From the line below that contains "Image resolution: width=2464" to the line that contains "You are a computer-use", repeat every line exactly, both ends included, and nothing else.

□ □ □ □ □

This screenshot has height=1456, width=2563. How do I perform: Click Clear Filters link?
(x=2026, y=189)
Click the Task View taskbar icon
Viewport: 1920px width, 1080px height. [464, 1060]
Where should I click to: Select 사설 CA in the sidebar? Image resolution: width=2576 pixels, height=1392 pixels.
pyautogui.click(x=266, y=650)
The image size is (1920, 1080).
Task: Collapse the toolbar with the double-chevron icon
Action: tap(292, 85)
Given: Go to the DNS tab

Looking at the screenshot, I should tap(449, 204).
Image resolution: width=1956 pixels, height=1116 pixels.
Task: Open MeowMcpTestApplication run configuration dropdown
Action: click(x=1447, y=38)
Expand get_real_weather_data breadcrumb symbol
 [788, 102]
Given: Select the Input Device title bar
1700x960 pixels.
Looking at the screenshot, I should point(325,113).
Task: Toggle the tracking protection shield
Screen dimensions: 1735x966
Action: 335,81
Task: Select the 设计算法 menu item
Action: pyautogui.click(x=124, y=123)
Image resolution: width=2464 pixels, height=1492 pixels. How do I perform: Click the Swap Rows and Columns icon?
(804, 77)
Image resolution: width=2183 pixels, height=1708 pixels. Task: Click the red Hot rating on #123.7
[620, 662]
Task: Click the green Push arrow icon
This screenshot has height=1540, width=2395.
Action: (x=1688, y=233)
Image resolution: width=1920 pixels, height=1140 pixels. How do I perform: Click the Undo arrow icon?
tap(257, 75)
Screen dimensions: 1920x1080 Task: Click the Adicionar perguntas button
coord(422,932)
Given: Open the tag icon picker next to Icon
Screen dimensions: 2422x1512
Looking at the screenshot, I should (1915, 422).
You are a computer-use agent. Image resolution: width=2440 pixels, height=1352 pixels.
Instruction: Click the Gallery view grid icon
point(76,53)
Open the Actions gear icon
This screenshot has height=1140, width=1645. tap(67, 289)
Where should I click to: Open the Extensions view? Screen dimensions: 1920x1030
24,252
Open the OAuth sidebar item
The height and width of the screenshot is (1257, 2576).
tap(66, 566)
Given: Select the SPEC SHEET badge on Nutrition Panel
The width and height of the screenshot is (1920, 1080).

□ □ □ □ □

SOLUTION
Image resolution: width=2464 pixels, height=1492 pixels. How do I perform: Click the Swap Rows and Columns icon?
(804, 77)
Image resolution: width=2183 pixels, height=1708 pixels. Task: Click the red Hot rating on #123.7
[620, 662]
Task: Click the green Push arrow icon
This screenshot has height=1540, width=2395.
Action: (x=1688, y=233)
Image resolution: width=1920 pixels, height=1140 pixels. How do I perform: Click the Undo arrow icon?
tap(257, 75)
Screen dimensions: 1920x1080 Task: Click the Adicionar perguntas button
coord(422,932)
Given: Open the tag icon picker next to Icon
Screen dimensions: 2422x1512
Looking at the screenshot, I should (1915, 422).
You are a computer-use agent. Image resolution: width=2440 pixels, height=1352 pixels.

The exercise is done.